Traits can impact health status as sexual dimorphism extends to a lot of diseases. Many autoimmune diseases are more common in females than in males. Autism and other neurodevelopmental disorders are more common in males as well as cardiovascular disease. Sex differences are also evident in the incidence, prevalence, and mortality across diseases. What causes this is still not known.
Sexual dimorphism is also common in mammals, many used as models for human sex-biased traits and diseases. Likely, sexual dimorphism is linked to sex-biases in genome use. Notably, in basic pharmaceuticals, non-human mammals are often used to model the diseases that are sex-biased in humans. But we don’t really know the sex differences between species at the molecular level. Understanding this has important implications for using mammalian models of human disease.
Pulling down mammalian genes
A team of researchers sought out to address these questions surrounding mammalian sexual dimorphism—namely, how the rest of the genome contributes to sexual dimorphism in humans and how similar this is amongst mammals.
To do so, they examined genome use in male and female humans and four non-human mammals: mice, rats, dogs, and macaques. They collected male and female samples from 12 different non-reproductive tissues and in the four non-human mammals and looked at the sex bias of genome use.
“We knew that bias exists within multiple species and multiple tissues. Previous work, however, had only focused on one species or only one tissue, like the liver. As a result, it wasn’t really known how conserved or similar gene expression was across species,” said lead author Dr.

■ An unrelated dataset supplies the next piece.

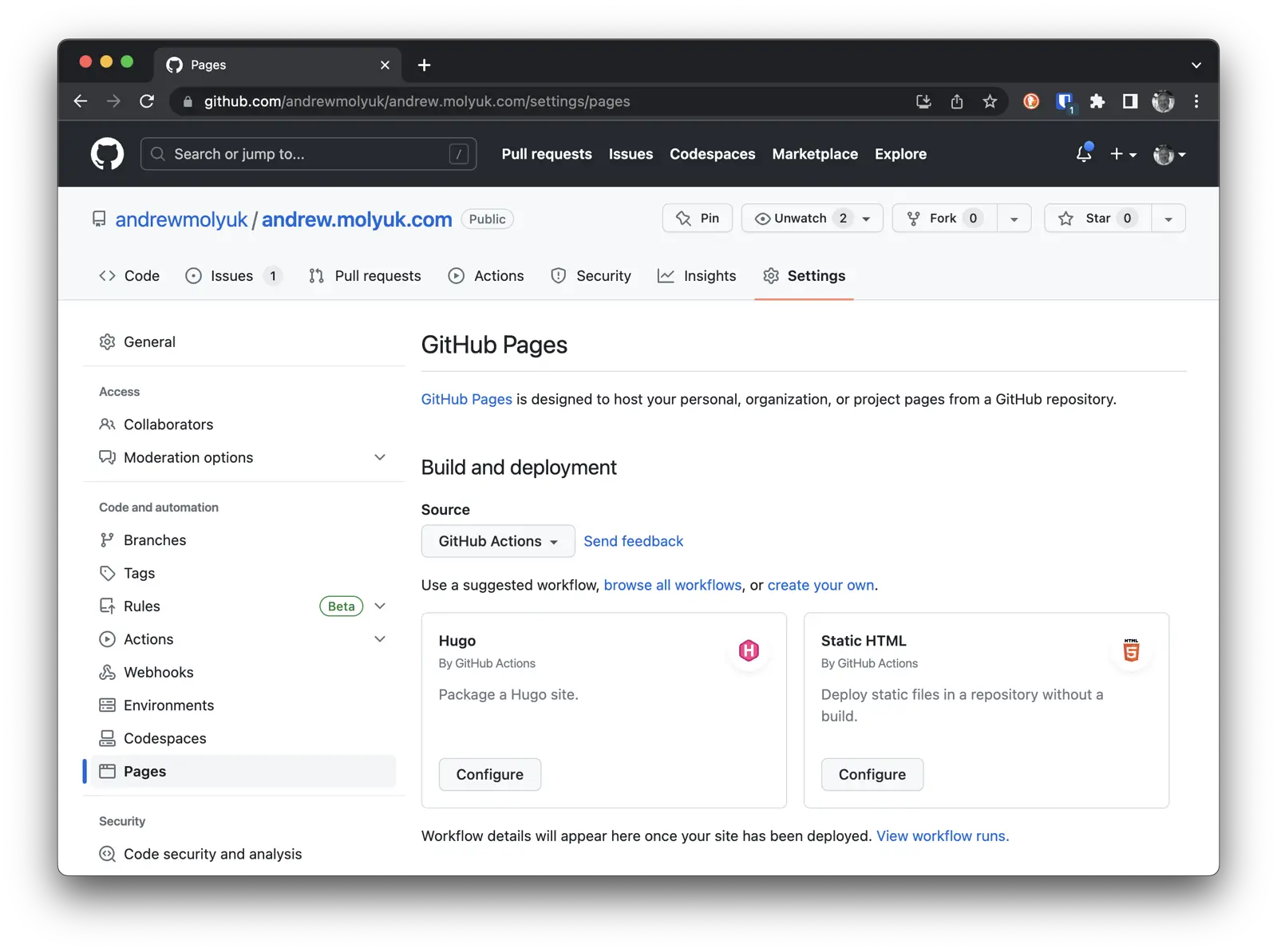Configure the Hugo workflow
The height and width of the screenshot is (952, 1277).
coord(489,774)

Sahin Navqi.
In every tissue examined, they saw differences in genome use between the sexes. Some of these genes were conserved across species. However, most of the observed sex biases in gene expression were not conserved.
A tall order
“In terms of genetic studies that contribute to human attributes, height is incredibly well studied,” says Dr. Navqi. “We essentially know all the genes that contribute to height. It is also a very conserved sexual dimorphism. Just look at most species—the males are just larger in most species.”

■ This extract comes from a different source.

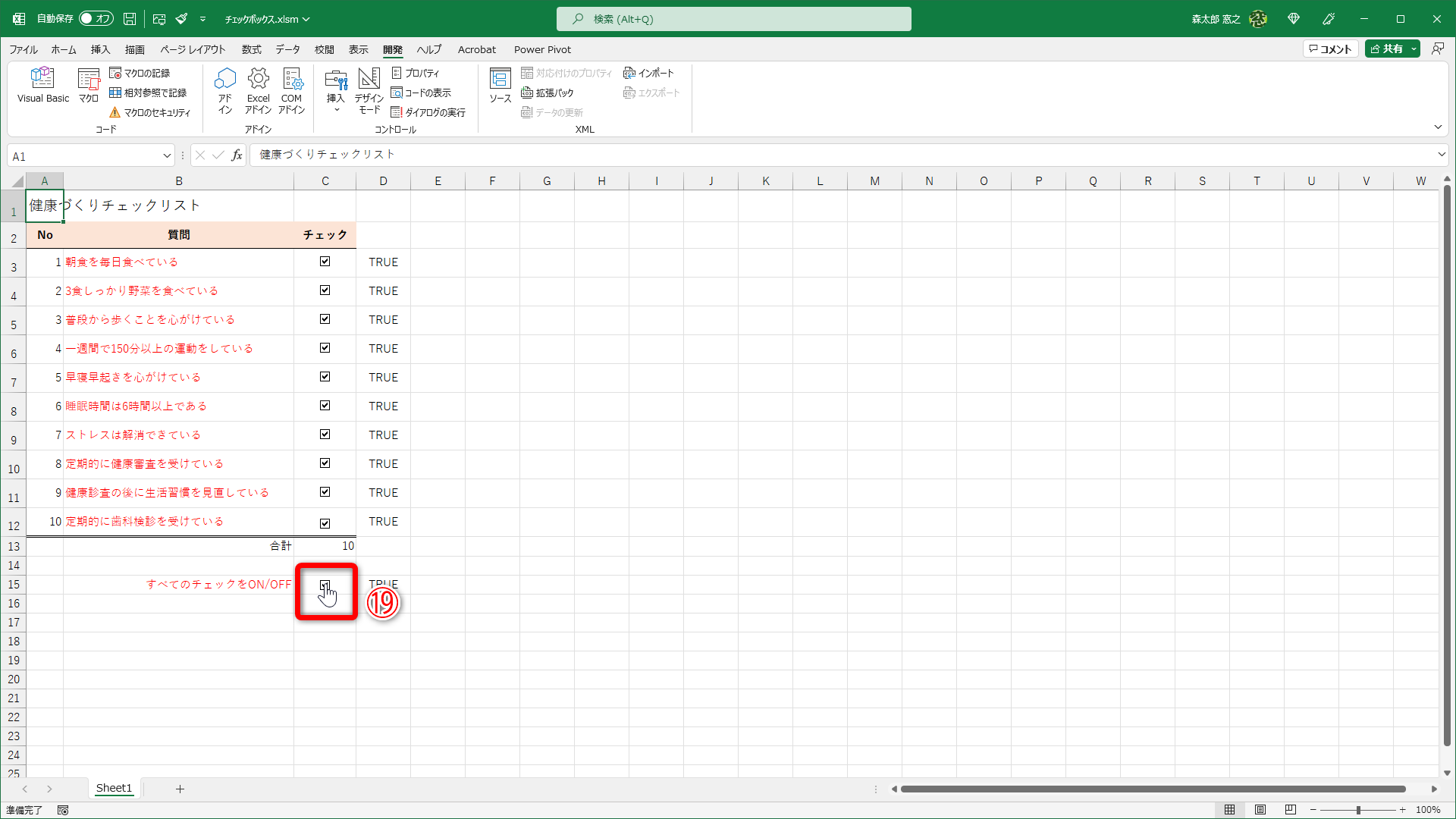Expand the formula bar
This screenshot has height=819, width=1456.
point(1441,155)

So, could sex-biased gene expression contribute to the sex difference in height and body size seen in humans and other mammals? Since there is a lot of data on male and female height and size as well as the genes that contribute to these processes are well classified, Dr. Navqi and his fellow researchers could address just that.
“In genetics studies, you take thousands of people and look for links between genetic changes and changes in the trait. This is incredibly easy to do for height—you just measure how tall people are. We used these sex biases in gene expression to show how they might contribute to sex differences in human height. Then, we looked at genes known to contribute to human height. We saw that sex biases in gene expression explained about 12% of the sex difference in human height.”

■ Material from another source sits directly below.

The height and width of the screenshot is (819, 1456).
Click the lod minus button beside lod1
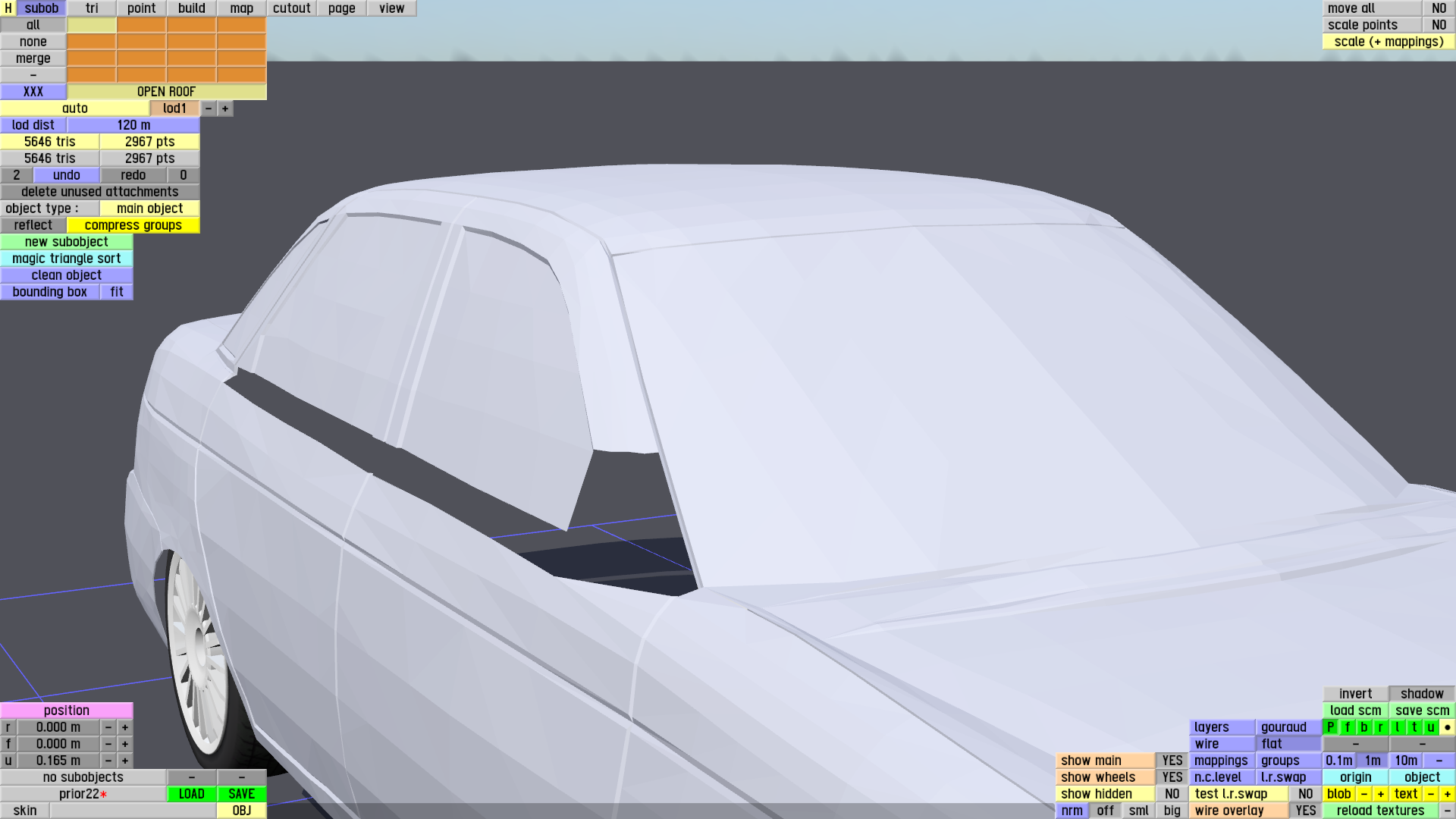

“This work has major consequences for designing treatment programs optimized for males or females,” predicts Dr. Navqi. “To do this, we need to first have a basic understanding of the differences between males and females. I think that’s where our study comes in, showing how one can understand that respect to height.”
Dr. Navqi also says that sex differences manifest themselves across the course of development from the moment of conception. Puberty and the onset of hormones are also major developmental milestones. He thinks that it would be interesting to look at how sex differences change throughout the course of a being’s life.
“Going forward, there are many cases of sexual dimorphism that I think would be really interesting to look at,” says Dr. Navqi. “In diseases that affect specific cells and cell types within the bodies, I think it would be most relevant to study sex differences in those cells affected. In future studies, for example, you could look at sex differences in specific immune cells in autoimmune disease in a similar way to we’ve done for height.”